- Task objective:
Where the line containing "Textilien (44, 1182)" appears, start copying; continue through the last line below and copy nothing else.

- Excerpted records:
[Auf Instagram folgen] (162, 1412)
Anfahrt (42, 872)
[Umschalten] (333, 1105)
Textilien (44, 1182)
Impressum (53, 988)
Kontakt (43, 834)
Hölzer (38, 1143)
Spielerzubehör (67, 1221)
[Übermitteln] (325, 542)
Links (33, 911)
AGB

- Output for this exercise:
Textilien (44, 1182)
Impressum (53, 988)
Kontakt (43, 834)
Hölzer (38, 1143)
Spielerzubehör (67, 1221)
[Übermitteln] (325, 542)
Links (33, 911)
AGB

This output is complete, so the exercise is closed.